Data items
** Start **

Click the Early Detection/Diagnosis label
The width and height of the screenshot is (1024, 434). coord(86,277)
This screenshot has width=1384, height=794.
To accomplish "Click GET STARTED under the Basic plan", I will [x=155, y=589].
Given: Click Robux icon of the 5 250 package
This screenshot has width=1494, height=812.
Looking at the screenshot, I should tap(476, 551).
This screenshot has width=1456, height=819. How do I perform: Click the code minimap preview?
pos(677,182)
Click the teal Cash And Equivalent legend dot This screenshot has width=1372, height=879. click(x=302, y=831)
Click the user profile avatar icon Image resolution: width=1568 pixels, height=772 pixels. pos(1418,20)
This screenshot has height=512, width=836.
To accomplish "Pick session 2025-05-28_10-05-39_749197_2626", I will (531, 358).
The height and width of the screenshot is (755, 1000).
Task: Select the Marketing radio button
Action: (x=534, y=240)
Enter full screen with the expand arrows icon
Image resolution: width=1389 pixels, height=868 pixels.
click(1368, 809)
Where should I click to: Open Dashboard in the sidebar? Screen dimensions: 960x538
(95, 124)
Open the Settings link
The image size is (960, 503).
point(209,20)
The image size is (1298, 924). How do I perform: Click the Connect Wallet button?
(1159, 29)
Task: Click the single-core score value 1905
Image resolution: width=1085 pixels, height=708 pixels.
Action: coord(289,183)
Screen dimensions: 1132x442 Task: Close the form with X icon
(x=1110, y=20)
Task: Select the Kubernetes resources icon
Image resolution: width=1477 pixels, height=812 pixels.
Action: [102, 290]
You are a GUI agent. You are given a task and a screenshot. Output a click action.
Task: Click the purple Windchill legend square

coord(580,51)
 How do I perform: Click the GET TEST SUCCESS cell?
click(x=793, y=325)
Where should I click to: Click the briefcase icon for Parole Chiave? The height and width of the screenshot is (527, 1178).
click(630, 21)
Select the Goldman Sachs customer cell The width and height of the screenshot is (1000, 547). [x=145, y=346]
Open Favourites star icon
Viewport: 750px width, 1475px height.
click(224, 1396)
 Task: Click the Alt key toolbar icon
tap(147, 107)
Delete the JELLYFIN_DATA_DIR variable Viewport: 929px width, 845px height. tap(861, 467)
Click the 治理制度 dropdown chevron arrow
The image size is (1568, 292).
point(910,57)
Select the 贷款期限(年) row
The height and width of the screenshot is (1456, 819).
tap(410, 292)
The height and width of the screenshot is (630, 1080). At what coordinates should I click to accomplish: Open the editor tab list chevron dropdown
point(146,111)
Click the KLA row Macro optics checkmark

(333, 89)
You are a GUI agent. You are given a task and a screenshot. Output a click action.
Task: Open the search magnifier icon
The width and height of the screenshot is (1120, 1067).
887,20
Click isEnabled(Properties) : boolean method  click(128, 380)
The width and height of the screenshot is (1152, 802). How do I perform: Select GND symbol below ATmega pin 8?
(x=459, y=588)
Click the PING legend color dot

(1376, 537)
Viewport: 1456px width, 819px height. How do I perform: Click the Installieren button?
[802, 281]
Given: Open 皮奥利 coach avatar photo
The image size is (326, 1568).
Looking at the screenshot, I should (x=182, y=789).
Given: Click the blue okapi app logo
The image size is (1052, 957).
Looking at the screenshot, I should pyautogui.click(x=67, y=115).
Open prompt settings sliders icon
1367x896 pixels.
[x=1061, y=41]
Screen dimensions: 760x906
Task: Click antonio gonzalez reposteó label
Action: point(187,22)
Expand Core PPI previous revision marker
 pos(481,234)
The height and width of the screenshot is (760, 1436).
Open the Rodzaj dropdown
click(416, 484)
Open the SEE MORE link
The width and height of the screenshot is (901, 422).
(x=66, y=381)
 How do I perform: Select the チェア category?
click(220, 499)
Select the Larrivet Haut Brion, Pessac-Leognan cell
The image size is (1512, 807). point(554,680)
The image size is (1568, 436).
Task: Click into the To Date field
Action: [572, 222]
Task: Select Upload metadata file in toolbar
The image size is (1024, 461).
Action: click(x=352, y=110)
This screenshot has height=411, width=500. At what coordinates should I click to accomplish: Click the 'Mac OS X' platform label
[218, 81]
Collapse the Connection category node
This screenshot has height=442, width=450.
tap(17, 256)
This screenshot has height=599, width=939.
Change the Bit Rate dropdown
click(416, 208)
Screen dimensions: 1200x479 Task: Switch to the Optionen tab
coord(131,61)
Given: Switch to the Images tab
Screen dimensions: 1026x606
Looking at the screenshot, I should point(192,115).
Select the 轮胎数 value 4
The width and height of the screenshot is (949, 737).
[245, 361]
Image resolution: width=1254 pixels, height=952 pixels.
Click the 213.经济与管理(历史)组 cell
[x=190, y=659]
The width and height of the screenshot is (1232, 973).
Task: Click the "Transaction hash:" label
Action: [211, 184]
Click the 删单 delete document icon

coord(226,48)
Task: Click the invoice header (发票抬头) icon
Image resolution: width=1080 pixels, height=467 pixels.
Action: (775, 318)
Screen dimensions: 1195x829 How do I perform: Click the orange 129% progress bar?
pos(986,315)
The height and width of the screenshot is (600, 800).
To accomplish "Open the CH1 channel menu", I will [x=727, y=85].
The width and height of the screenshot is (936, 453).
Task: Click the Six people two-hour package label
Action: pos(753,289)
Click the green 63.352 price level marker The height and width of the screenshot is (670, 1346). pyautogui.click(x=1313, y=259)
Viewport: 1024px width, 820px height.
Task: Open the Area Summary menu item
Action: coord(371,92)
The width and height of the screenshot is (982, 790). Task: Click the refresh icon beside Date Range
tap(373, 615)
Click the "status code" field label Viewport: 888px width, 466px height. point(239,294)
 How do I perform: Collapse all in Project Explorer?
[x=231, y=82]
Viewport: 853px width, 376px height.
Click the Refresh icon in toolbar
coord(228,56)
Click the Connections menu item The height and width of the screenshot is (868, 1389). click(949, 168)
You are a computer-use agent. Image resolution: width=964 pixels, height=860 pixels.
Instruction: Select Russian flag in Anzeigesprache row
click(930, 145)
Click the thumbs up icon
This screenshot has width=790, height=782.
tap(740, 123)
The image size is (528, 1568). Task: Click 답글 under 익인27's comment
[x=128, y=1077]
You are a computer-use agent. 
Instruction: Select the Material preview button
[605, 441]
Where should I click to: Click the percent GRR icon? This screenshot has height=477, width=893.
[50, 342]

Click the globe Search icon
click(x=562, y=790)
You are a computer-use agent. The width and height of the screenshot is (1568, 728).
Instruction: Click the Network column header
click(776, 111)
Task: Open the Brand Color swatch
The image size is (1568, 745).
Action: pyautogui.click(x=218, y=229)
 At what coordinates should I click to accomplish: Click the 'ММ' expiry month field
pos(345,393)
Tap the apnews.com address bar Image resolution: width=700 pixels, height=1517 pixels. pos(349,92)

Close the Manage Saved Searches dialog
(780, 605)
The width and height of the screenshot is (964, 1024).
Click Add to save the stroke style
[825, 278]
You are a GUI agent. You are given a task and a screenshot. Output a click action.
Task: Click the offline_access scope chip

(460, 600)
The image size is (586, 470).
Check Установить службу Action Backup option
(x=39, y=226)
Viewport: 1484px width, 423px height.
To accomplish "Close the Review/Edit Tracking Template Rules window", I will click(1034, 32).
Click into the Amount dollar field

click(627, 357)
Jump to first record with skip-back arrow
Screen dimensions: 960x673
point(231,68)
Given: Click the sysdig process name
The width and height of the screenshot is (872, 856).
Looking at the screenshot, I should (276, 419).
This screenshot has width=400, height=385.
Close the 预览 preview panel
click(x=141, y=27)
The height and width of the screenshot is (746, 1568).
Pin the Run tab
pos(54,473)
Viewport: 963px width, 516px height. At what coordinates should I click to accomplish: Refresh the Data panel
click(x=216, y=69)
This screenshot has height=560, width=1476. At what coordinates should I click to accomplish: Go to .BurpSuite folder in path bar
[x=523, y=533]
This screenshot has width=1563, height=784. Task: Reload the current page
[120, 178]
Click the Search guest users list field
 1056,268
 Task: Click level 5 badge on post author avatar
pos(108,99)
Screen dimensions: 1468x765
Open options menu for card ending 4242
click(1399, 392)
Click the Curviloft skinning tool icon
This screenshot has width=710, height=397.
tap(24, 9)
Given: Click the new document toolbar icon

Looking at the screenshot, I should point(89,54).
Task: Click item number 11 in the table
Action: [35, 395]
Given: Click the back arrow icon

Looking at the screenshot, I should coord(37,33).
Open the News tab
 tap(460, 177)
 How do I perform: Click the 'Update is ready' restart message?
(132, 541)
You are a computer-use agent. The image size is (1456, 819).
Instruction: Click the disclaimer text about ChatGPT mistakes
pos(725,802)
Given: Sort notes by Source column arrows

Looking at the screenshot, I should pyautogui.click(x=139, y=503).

** End **

WORK TO BE COMPLETED:
Copy out the lines of Data items word for word, starting at the very first line and ending at the line that contains "click(1368, 809)", with that line included.

WRITTEN RESPONSE:
Click the Early Detection/Diagnosis label
The width and height of the screenshot is (1024, 434). coord(86,277)
This screenshot has width=1384, height=794.
To accomplish "Click GET STARTED under the Basic plan", I will [x=155, y=589].
Given: Click Robux icon of the 5 250 package
This screenshot has width=1494, height=812.
Looking at the screenshot, I should tap(476, 551).
This screenshot has width=1456, height=819. How do I perform: Click the code minimap preview?
pos(677,182)
Click the teal Cash And Equivalent legend dot This screenshot has width=1372, height=879. click(x=302, y=831)
Click the user profile avatar icon Image resolution: width=1568 pixels, height=772 pixels. pos(1418,20)
This screenshot has height=512, width=836.
To accomplish "Pick session 2025-05-28_10-05-39_749197_2626", I will (531, 358).
The height and width of the screenshot is (755, 1000).
Task: Select the Marketing radio button
Action: (x=534, y=240)
Enter full screen with the expand arrows icon
Image resolution: width=1389 pixels, height=868 pixels.
click(1368, 809)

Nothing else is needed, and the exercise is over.